The SSE on the numerator always decreases as more predictors are added to the model, even if these are not significant. As a consequence, the \(R^2\) always increases with \(p\). Why is this so? Intuitively, because the complexity – hence the flexibility – of the model increases when we use more predictors to explain \(Y.\) Mathematically, because when \(p\) approaches \(n-1\) the second term in (2.23) is reduced and, as a consequence, \(R^2\) grows.

The adjusted \(R^2\), \(R^2_\text{Adj},\) is an important quantity specifically designed to overcome this \(R^2\)’s flaw, ubiquitous in multiple linear regression. The purpose is to have a better tool for comparing models without systematically favoring more complex models47. This alternative coefficient is defined as

\[\begin{align} R^2_{\text{Adj}}:=&\,1-\frac{\text{SSE}/(n-p-1)}{\text{SST}/(n-1)}=1-\frac{\text{SSE}}{\text{SST}}\times\frac{n-1}{n-p-1}\nonumber\\ =&\,1-\frac{\hat\sigma^2}{\text{SST}}\times (n-1).\tag{2.24} \end{align}\]

The \(R^2_{\text{Adj}}\) is independent of \(p,\) at least explicitly. If \(p=1\) then \(R^2_{\text{Adj}}\) is almost \(R^2\) (practically identical if \(n\) is large). Both (2.23) and (2.24) are quite similar except for the last factor, which in the latter does not depend on \(p.\) Therefore, (2.24) will only increase if \(\hat\sigma^2\) is reduced with \(p;\) in other words, if the new variables contribute in the reduction of variability around the regression plane.

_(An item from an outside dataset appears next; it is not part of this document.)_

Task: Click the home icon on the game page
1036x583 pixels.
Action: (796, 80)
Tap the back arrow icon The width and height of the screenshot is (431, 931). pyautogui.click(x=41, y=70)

The different behavior between \(R^2\) and \(R^2_\text{Adj}\) can be visualized with the following simulation study. Suppose that we generate a random dataset \(\{(X_{i1},X_{i2},Y_i)\}_{i=1}^n,\) with \(n=200\) observations of two predictors \(X_1\) and \(X_2\) that are distributed as a \(\mathcal{N}(0,1),\) and a response \(Y\) generated by the linear model

\[\begin{align} Y_i=\beta_0+\beta_1X_{i1}+\beta_2X_{i2}+\varepsilon_i,\tag{2.25} \end{align}\]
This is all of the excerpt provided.